Feb 23 ,Medicine & Health


According to a new study published in the latest issue of The Journal of Sexual Medicine and conducted in the Department of Psychology of McGill University, thermography shows great promise as a diagnostic method of measuring sexual arousal. It is less intrusive than currently utilized methods, and is the only available test that requires no physical contact with participants.

Thermography is currently the only method that can be used to diagnose sexual health problems in both women and men. In fact, women and men demonstrated similar patterns of temperature change during sexual arousal with no significant differences between genders in the time needed to reach peak temperature.

"Using thermography, we also found that women's subjective experience of sexual arousal corresponded with their physiological genital response; this challenges the common notion that women don't know their bodies," says Tuuli Kukkonen, a Ph.D. candidate in psychology at McGill University and lead author of the study.

"I predict that the major physiological measure of sexual arousal for most future clinical trials of female sexual arousal disorder will be genital temperature as measured by thermography," according to Dr. Yitzchak Binik, senior author of the research and Professor of Psychology at McGill and Director of the Sex and Couple Therapy Service of the McGill University Health Center (www.sexandcoupletherapy.com).
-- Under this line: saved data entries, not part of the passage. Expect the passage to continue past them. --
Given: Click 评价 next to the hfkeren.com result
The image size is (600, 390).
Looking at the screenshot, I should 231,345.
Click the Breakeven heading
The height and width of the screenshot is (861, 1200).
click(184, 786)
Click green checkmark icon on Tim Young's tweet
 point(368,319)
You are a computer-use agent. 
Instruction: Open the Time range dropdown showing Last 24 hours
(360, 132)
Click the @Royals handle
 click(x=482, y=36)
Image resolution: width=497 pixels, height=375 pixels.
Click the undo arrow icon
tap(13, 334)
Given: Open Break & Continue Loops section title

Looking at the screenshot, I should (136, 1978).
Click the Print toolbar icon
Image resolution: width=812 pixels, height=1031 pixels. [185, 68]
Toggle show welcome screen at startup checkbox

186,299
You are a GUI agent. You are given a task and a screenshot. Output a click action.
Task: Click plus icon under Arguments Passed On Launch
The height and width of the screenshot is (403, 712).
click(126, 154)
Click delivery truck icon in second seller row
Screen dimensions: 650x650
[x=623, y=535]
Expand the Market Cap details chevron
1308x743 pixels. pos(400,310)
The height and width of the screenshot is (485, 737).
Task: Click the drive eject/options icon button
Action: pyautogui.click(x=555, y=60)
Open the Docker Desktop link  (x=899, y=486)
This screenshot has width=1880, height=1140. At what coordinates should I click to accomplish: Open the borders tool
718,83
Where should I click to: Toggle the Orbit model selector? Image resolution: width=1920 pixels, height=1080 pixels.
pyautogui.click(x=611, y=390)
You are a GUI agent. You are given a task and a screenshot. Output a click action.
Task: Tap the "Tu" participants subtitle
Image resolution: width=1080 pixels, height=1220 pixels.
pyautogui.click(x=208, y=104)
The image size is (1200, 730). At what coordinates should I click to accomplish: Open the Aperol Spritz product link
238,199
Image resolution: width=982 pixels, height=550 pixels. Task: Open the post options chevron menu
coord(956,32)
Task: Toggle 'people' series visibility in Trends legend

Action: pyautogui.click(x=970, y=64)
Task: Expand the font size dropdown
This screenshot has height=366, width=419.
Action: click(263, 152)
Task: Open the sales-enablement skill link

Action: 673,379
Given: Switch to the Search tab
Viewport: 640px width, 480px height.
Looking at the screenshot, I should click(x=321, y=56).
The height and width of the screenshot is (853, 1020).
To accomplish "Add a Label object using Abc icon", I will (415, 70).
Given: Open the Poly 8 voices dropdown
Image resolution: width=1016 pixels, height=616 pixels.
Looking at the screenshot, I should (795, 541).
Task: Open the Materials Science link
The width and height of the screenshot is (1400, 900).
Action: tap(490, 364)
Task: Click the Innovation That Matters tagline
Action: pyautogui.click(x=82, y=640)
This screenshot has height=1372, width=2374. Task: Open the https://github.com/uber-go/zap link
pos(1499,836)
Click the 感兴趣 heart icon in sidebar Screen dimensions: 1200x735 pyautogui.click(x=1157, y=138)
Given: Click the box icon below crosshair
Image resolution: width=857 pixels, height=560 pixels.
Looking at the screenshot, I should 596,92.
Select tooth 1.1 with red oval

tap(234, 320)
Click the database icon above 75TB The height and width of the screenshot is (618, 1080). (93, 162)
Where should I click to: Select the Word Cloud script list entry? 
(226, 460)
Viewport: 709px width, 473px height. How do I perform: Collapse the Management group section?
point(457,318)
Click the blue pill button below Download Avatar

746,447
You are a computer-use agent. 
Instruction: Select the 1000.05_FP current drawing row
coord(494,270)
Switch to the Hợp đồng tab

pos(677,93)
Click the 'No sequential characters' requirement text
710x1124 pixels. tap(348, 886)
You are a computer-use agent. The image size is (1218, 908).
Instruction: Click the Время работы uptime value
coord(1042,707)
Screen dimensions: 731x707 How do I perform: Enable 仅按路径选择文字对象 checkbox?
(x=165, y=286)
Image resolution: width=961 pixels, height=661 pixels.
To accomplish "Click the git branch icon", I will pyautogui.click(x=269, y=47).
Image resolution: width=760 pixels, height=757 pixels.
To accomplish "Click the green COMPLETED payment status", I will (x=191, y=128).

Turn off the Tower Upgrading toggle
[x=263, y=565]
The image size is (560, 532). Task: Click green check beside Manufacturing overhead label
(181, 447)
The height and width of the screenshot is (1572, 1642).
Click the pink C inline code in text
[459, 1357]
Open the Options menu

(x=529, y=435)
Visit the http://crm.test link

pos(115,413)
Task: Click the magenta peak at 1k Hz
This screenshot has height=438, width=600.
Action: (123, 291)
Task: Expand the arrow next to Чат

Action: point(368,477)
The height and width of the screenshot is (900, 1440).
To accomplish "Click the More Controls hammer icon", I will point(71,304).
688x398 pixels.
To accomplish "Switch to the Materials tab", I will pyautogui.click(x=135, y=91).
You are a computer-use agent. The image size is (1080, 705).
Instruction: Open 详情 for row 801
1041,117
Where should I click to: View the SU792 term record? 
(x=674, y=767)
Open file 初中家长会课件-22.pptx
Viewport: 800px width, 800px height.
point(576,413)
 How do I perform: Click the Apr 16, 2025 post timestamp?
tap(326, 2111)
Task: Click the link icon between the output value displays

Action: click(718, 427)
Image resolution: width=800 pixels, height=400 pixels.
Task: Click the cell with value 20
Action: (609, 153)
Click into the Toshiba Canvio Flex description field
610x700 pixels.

"This is a huge breakthrough in the assessment of genital blood flow research in women's sexual health," observed Irwin Goldstein, Editor-in-Chief of The Journal of Sexual Medicine. "Previous testing was invasive and involved placement of measuring instruments in various locations in the genital region and this interfered with the arousal itself. Thermography does not have any such requirements and is very user-friendly. This may be the first test to diagnose blood vessel blockage as a cause of sexual dysfunction in women, and may help identify those patients who may be helped by vasoactive drugs similar to those prescribed for men with erectile dysfunction from narrowed blood vessels."